§ Source document:
# Chapter 5 – Gradient Descent 1#

Data Science and Machine Learning for Geoscientists

In multi-variable calculus (recommend video in Khan Academy: https://www.youtube.com/watch?v=TrcCbdWwCBc&list=PLSQl0a2vh4HC5feHa6Rc5c0wbRTx56nF7), the gradient is defined by unit vector nabla:

(22)#$\vec{\nabla} = \frac{\delta}{\delta x_1} \vec{x_1} + \frac{\delta}{\delta x_2} \vec{x_2} + ...$

where $$x$$ is the variable and in this example, the variables are $$w$$ and $$b$$.

In this case, we have

(23)#$\nabla C = \frac{\delta C}{\delta w_1} + \frac{\delta C}{\delta w_2} + ...$

where $$C$$ is the cost function.

For every small change in $$C$$

(25)#$\Delta C \approx \frac{\delta C}{\delta w_1} \Delta w_1+ \frac{\delta C}{\delta w_2} \Delta w_2 + ...$

the smaller the $$\Delta w$$, the better the approximation.

With these definitions, the expression above for $$\Delta C$$ can be rewritten as

(25)#$\Delta C \approx \nabla C * \Delta w$

This equation helps explain why $$\Delta C$$ is called the gradient vector: $$\Delta C$$ relates changes in $$w$$ to changes in $$C$$, just as we’d expect something called a gradient to do. But what’s really exciting about the equation is that it lets us see how to choose $$\Delta w$$ so as to make $$\Delta C$$ negative. In particular, suppose we choose

(26)#$\Delta w = -\eta \nabla C$

where $$\eta$$ is a small positive number; it is the step size or learning rate.

Then equation above tells us that $$\Delta C \approx −\nabla C *\eta \nabla C=−\eta ||C||^2$$. Because $$||C||^2 >=0$$, this guarantees that $$\Delta C<=0$$, i.e., $$C$$ will always decrease, never increase, if we change $$w$$ according to the prescription in the equation above. This is exactly the property we wanted! We’ll use this property to compute a value for $$\delta w$$, then move the position $$w$$ by that amount:

(27)#$w^{'}_n = w_n - \eta \nabla C = w_n - \eta \frac{\delta C}{\delta w_n} \label{update weight}$

Similarly, we can update the bias term $$b$$ by

(28)#$b^{'}_n = b_n - \eta \nabla C = b_n - \eta \frac{\delta C}{\delta b_n} \label{update bias}$

§ Supplied material:
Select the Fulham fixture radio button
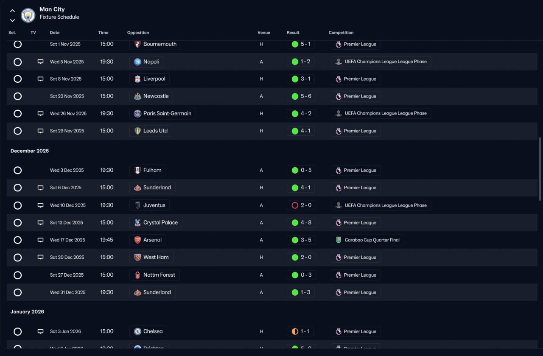The width and height of the screenshot is (543, 356). pyautogui.click(x=17, y=170)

§ Task to complete:
Decide whether each statement below agrees with the gradient descent chapter. For each, answer yes or no and quote the deciding words of the chapter. (a) The learning rate η is a small negative number. (b) The approximation for ΔC gets better as Δw gets smaller. (c) The bias term b is updated in a way similar to the weights.

§ Correct response:
(a) No: "where $$\eta$$ is a small positive number; it is the step size or learning rate."
(b) Yes: "the smaller the $$\Delta w$$, the better the approximation."
(c) Yes: "Similarly, we can update the bias term $$b$$ by"